FL Medicaid Privatization Under Fire
May 23, 2011
TALLAHASSEE, Fla. - The state of Florida and federal authorities are on track for a head-on health-care collision when all provisions of the Affordable Healthcare Act go into effect in 2014, observers say.
About 3 million Floridians depend on Medicaid for their health needs, a number expected to easily double when the new national health-insurance law kicks in in 2014. Florida lawmakers, backed by Gov. Rick Scott, have passed legislation to move Medicaid patients into private Health Maintenance Organization, claiming it will save the state millions. Opponents such as Florida Legal Services attorney Anne Swerlick say a pilot project in five Florida counties has yet to meet federal guidelines.
"One part of the new law says that if somebody has available to them employer-based insurance, that they'll be required to enroll in that and basically give up their Medicaid benefits. That violates the federal law, clearly, with regard to children."
An HMO takeover of Medicaid requires a federal waiver - but as the Florida law now stands, federal Health and Human Services officials say, a waiver is unlikely.
Protesters have confronted private health-care providers across the nation. At a recent WellPoint annual stockholders' meeting, they pointed out that it would take 285 public-school teachers - who each earn $47,000 a year - to equal the compensation package of Wellpoint's chief executive officer in 2010.

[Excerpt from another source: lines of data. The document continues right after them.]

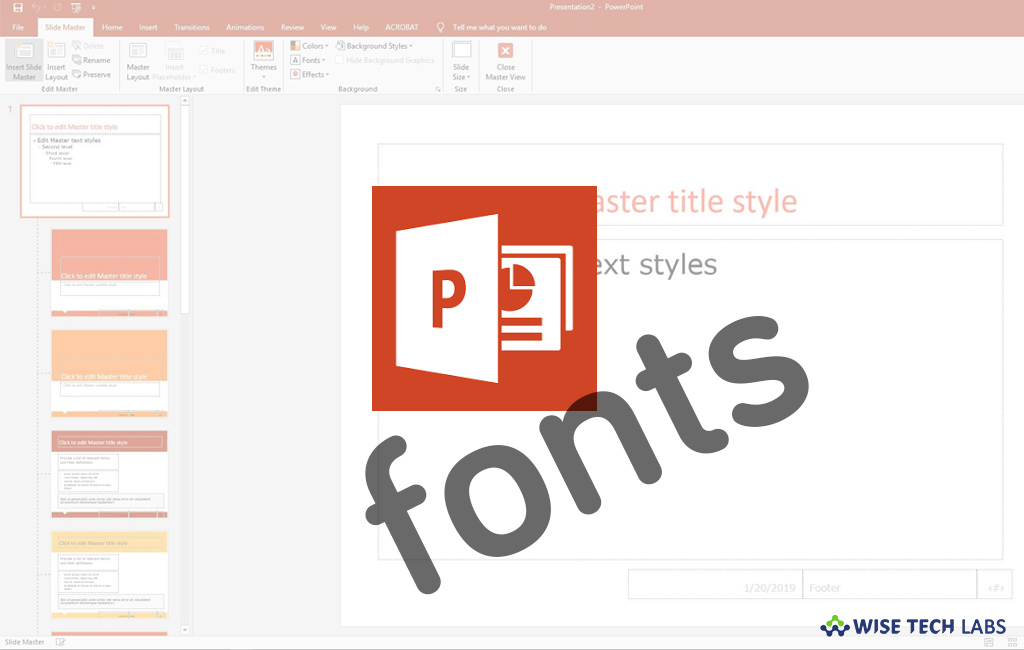1024x650 pixels.
Task: Open the Background dialog launcher
Action: pyautogui.click(x=437, y=88)
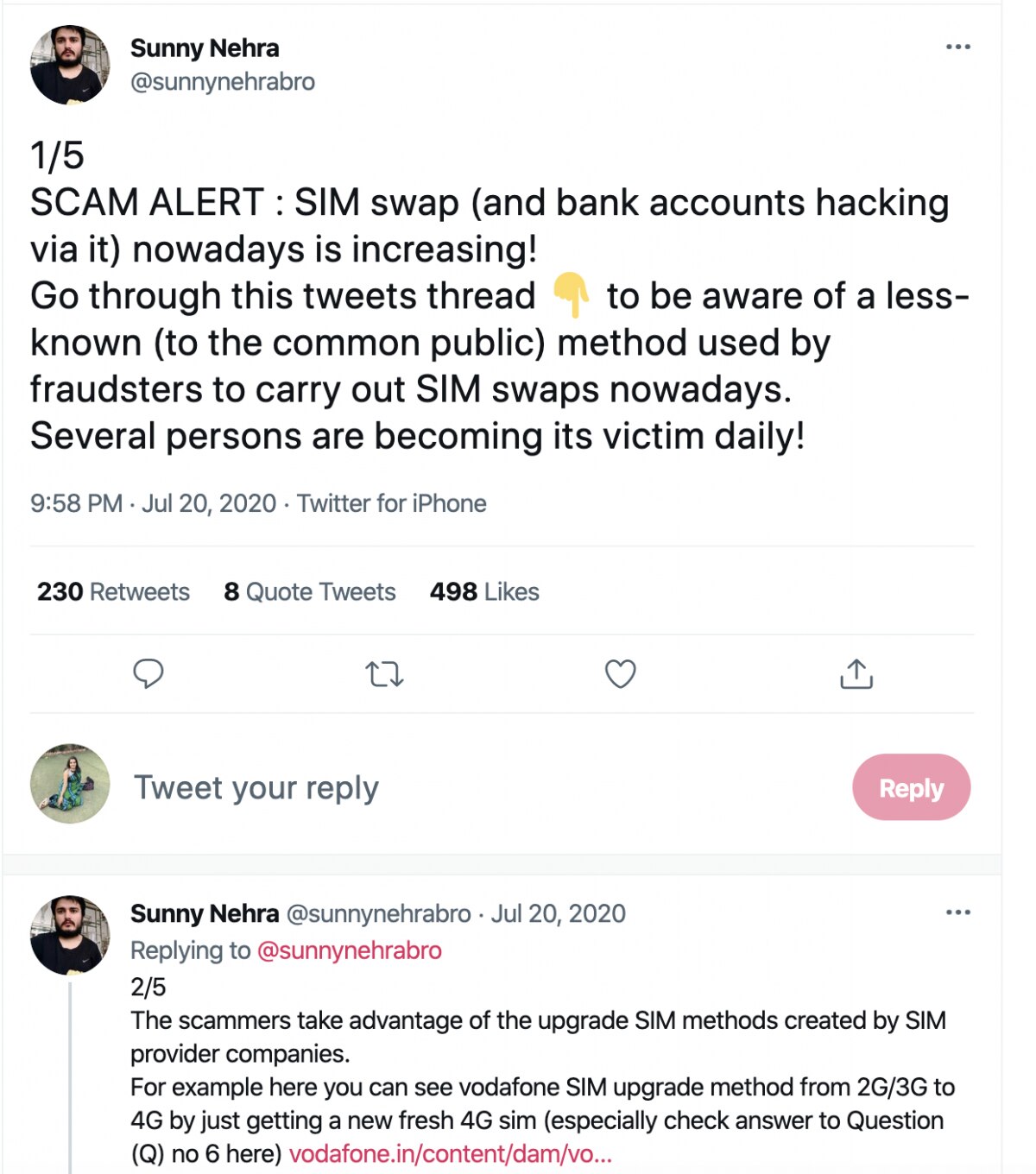Click the @sunnynehrabro mention in Replying to
This screenshot has height=1174, width=1036.
[x=350, y=950]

The managed-care industry has a shady track record to overcome, Swerlick says.
"People seem to still have their head in the sand here. It's a whole different sort of fraud that goes on when we're talking about managed-care companies serving Medicaid recipients."
Perhaps ironically, Scott, the main backer of Medicaid privatization, was forced to resign as head of a health-management company that pleaded guilty to 14 felony counts of Medicaid and Medicare fraud before he became Florida's governor.